• _Set task_: Rewrite the lines from the line with "This screenshot has width=745, height=422." up to and including the line with "point(639,528)", replacing "checkbox" with "switch" and leaving everything else unchanged.

═════ Provided records

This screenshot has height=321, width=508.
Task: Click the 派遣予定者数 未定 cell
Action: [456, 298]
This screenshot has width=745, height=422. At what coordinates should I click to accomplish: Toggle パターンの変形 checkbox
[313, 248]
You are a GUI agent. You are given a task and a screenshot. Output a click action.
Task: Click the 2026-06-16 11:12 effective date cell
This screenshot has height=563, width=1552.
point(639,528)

══════════
═════ Provided records

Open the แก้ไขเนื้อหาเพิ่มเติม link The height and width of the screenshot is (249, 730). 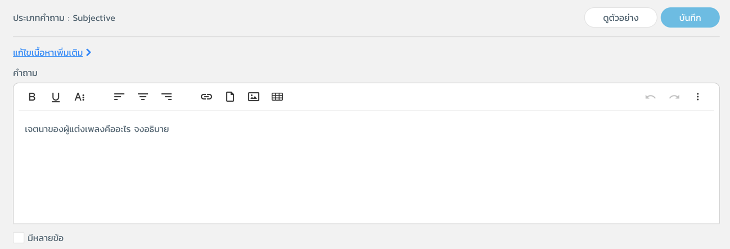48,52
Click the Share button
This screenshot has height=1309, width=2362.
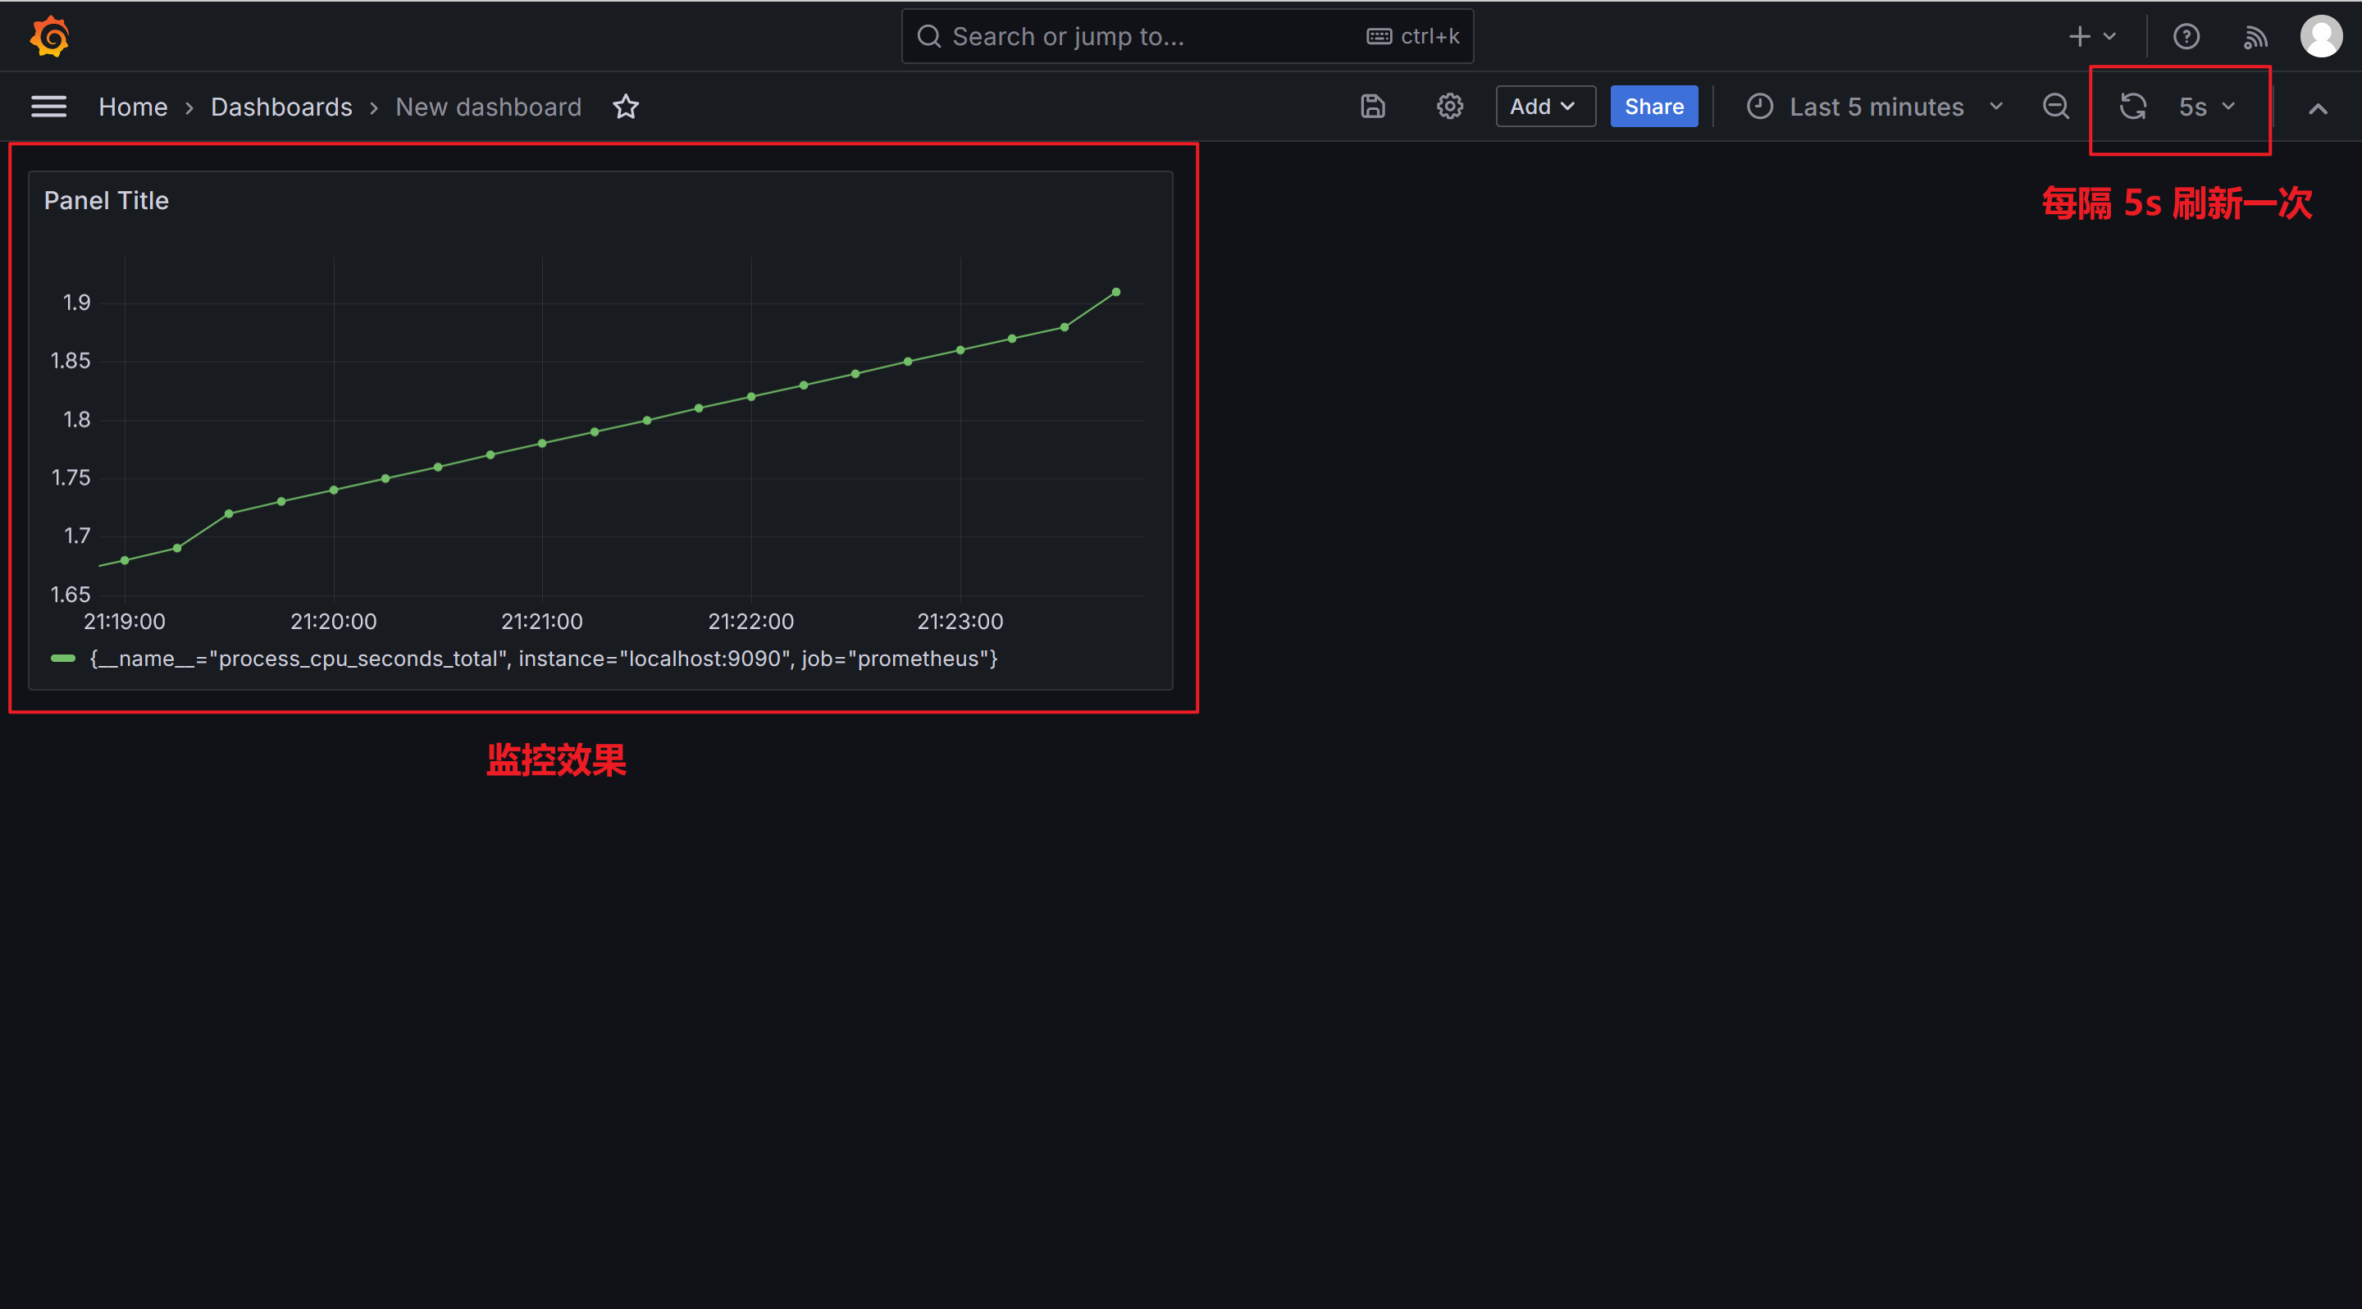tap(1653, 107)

══════════

• _Full output_:
This screenshot has width=745, height=422. At what coordinates should I click to accomplish: Toggle パターンの変形 switch
[313, 248]
You are a GUI agent. You are given a task and a screenshot. Output a click action.
Task: Click the 2026-06-16 11:12 effective date cell
This screenshot has height=563, width=1552.
point(639,528)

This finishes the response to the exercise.